Als erster ergriff der Vertraunskörper-Leiter Hüseyin Akyurt das Wort. Er sagte: „Das Ergebnis ist eindeutig. Der Streik wird fortgesetzt. Wir entscheiden darüber, ob wir streiken oder nicht.“ Diese deutliche Absage an den Versuch der IG Metall-Führung, den Streik abzublasen führte zu stehenden Ovationen. Der Ruf „Wir streiken weiter – Solidarität“ erklang aus hunderten Kehlen. Die Kolleginnen und Kollegen waren auf dem Weg, sich die Kontrolle über ihren Streik in ihre Hände zu holen.
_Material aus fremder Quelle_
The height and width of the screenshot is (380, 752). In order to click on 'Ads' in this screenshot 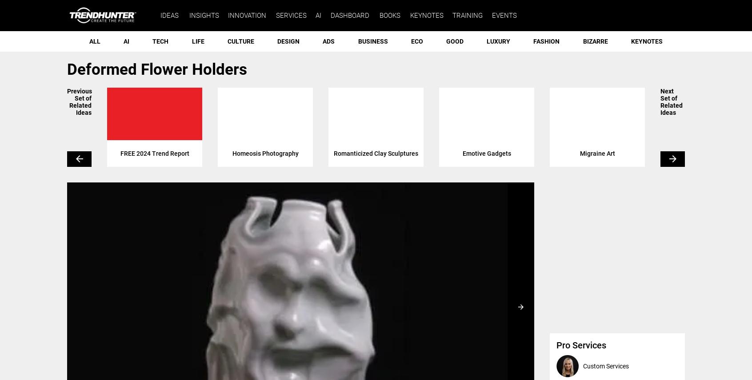, I will do `click(328, 41)`.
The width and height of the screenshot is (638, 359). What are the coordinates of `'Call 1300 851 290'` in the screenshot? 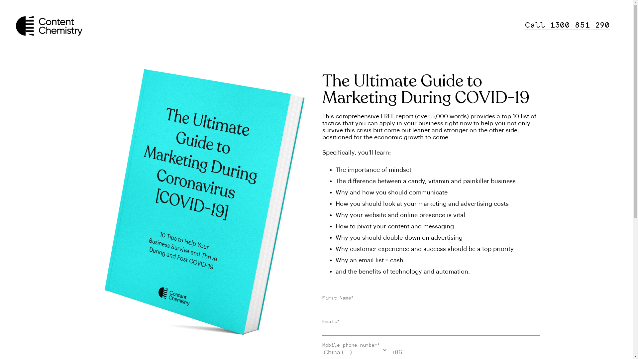 It's located at (567, 24).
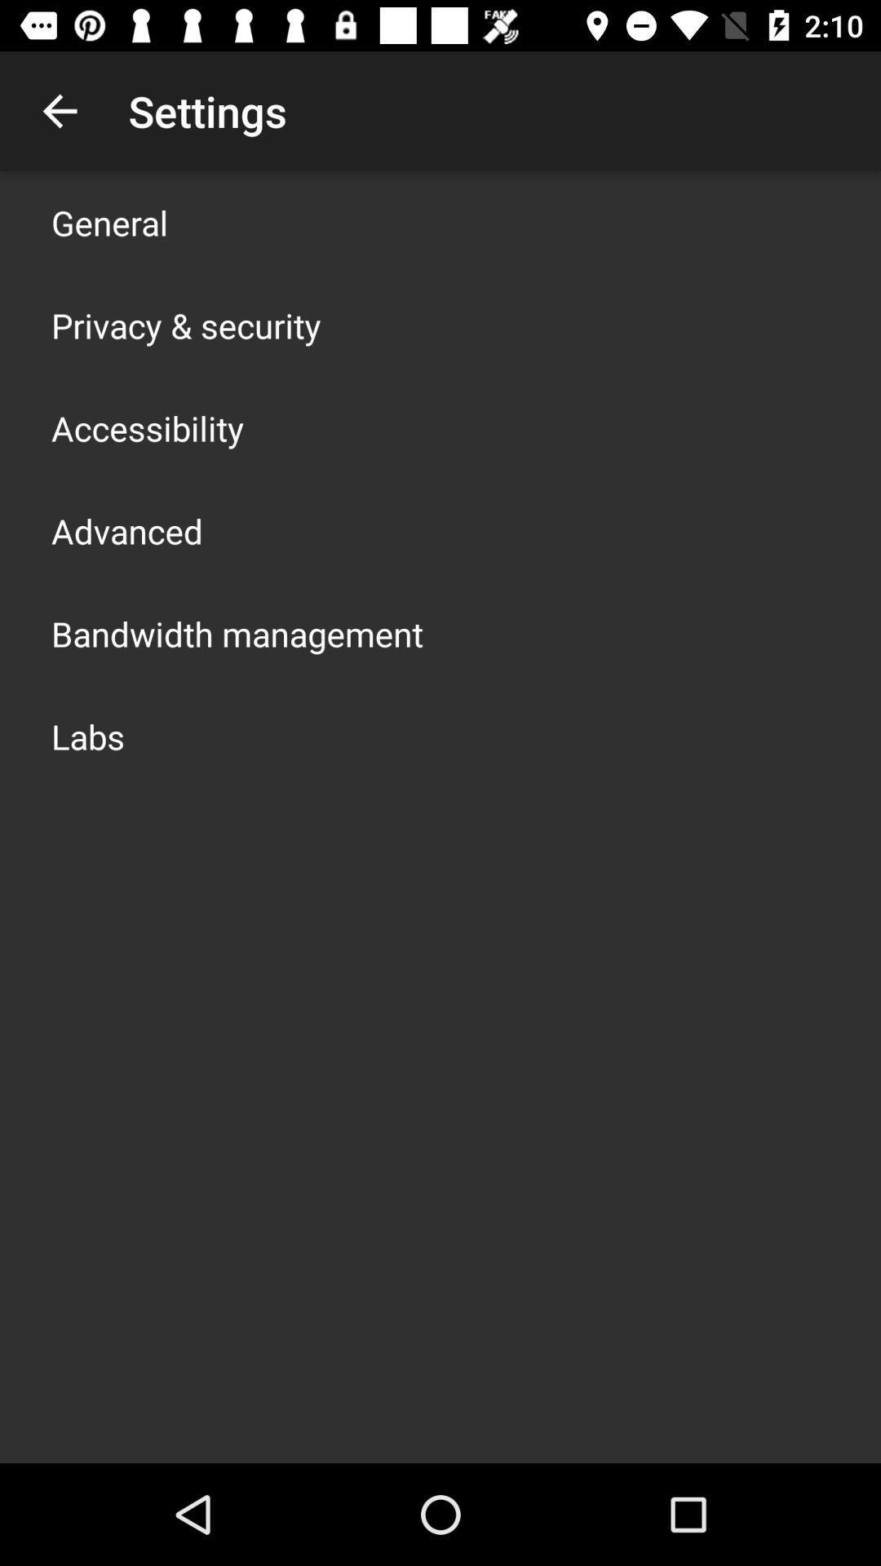  I want to click on icon above advanced icon, so click(148, 427).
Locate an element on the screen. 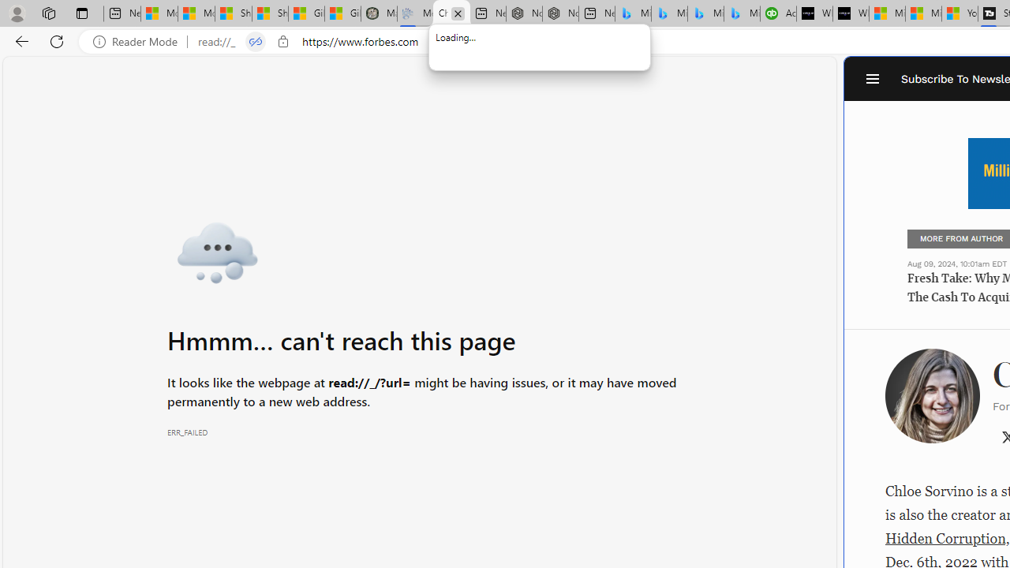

Nach Akyurt sprach der Betriebsratsvorsitzende Güngör Demirci, der auch für eine Fortsetzung des Streiks eintrat, aber doch sehr stark darauf orientierte, dass dieser durch die Strukturen der IG Metall geführt werden müsse. Er sprach davon, dass die Satzung der IG Metall verändert werden müsse und forderte den IGM Vorstand zur Unterstützung des Kampfes auf. Nach einer kurzen Beratung ergriff er wieder das Wort und ließ über drei Forderungen abstimmen: 1. Ausschluss betriebsbedingter Kündigungen, 2. Verbesserungen bei den Abfindungen, 3. Verbesserungen bei den Renten-Regelungen. Auf den Zwischenruf „was ist mit den Lohneinbußen“ reagierte Demirci beschwichtigend und sagte, man könne jetzt auch nicht zuviel fordern. Dann erklärte er, dass sie nun zu Gesprächen zur IG Metall aufbrechen.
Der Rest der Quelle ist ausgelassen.